— Врешь, гад, не уйдешь! — хрипел он, взводя курки.
Отступать без боя зверовод, как видно, не собирался.
— Похоже, они прикрытие оставили! — крикнул Полынцев, подбежав к нему сзади. — Уползайте отсюда! Я сам.
Пуля тотчас расщепила штакетину над его макушкой.
Ружейный выстрел в ответ остриг кусты над головой противника.
— Врешь, гад, не возьмешь! — не реагируя на команды, перезаряжался директор и снова разил цель.
Грудь его крест-накрест перетягивали два патронташа, голову закрывал капюшон штормовки.

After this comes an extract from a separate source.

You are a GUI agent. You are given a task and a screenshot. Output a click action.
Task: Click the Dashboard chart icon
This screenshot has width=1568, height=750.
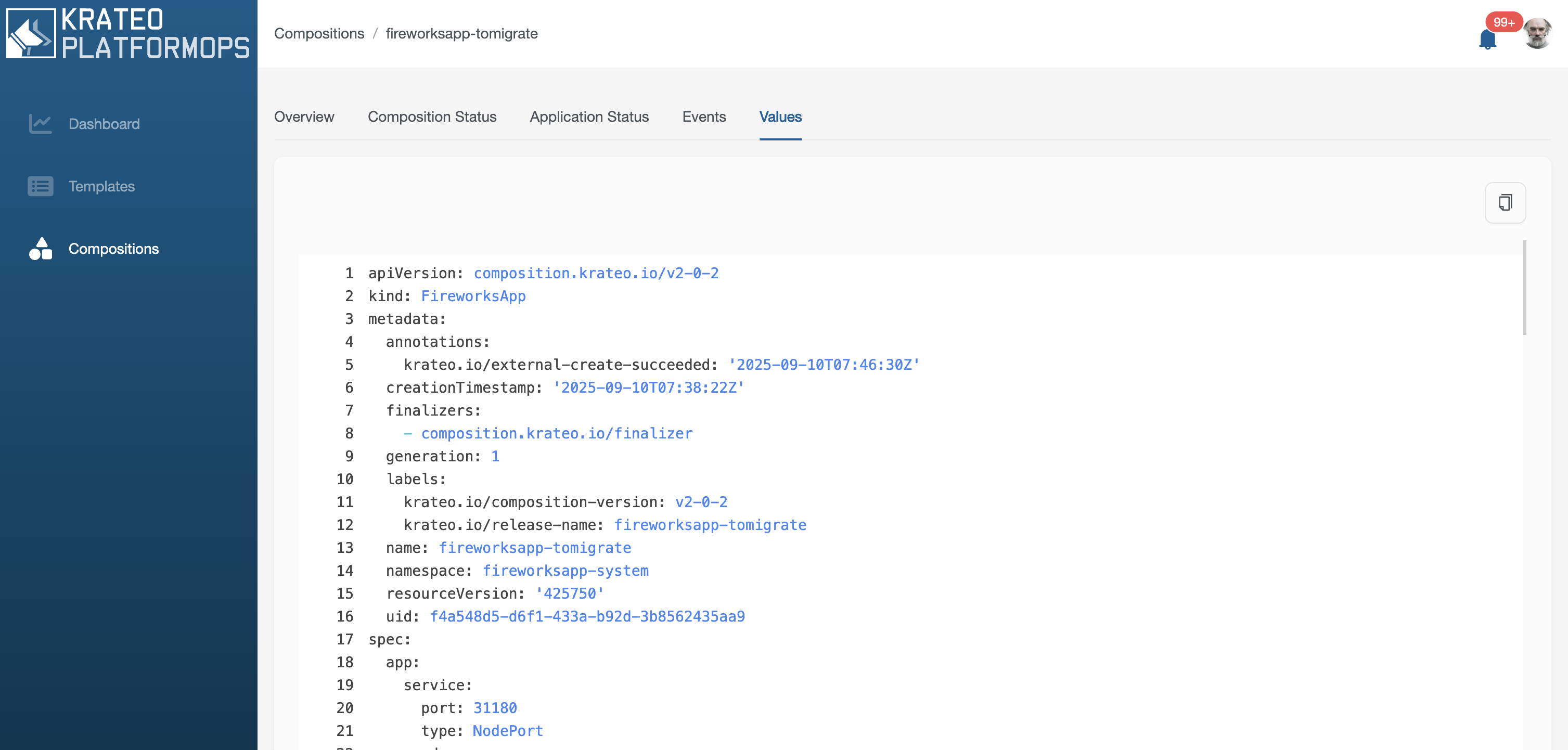pos(40,124)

Ему бы алую ленту — и вылитый красный партизан.
Судя по эмоциональному накалу и скорости, с которой зверовод производил залпы, можно было предположить, что по улице наступает взвод вражеских автоматчиков.

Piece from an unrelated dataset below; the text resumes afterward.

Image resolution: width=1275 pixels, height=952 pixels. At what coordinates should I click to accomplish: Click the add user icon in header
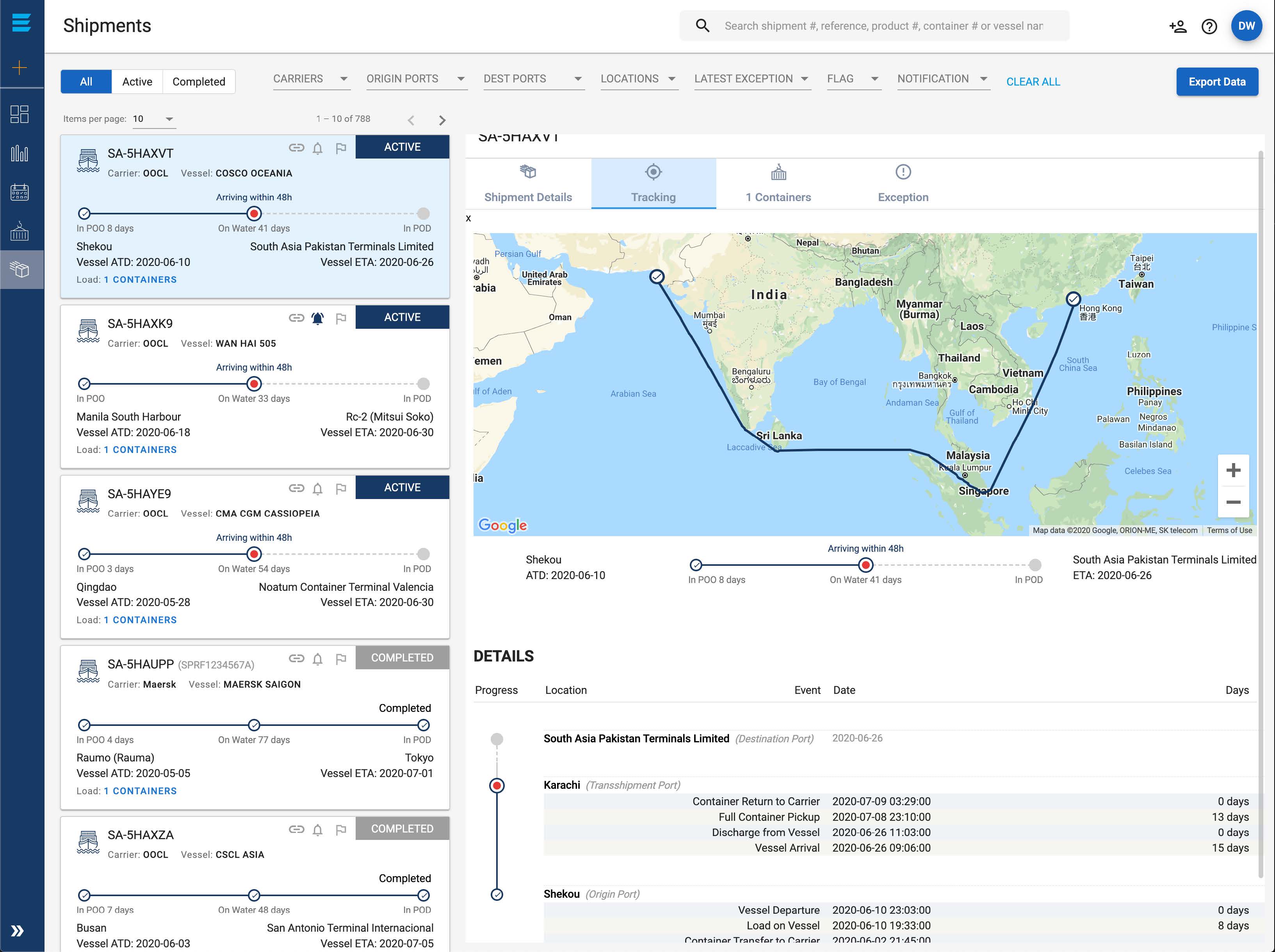[1178, 26]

Правда, выстрелы из ТТ звучали не менее часто. Вероятно, с патронами у бандита все было в порядке.
— Я обойду его с фланга! — крикнул Полынцев, видя, что партизана не остановить.
— Давай, командир, — я его из кустов не выпущу. — Жаль, что патрончиков маловато. Но ничего, продержимся.
— Из-за укрытия не высовывайтесь, позицию меняйте.
Скинув фуражку, Полынцев бросился в огороды.
Петляя меж яблонь, он быстро миновал первый дом, перепрыгивая через кусты, обежал второй и, растоптав морковные грядки, очутился в саду третьего. Стрельба из ТТ слышалась где-то поблизости.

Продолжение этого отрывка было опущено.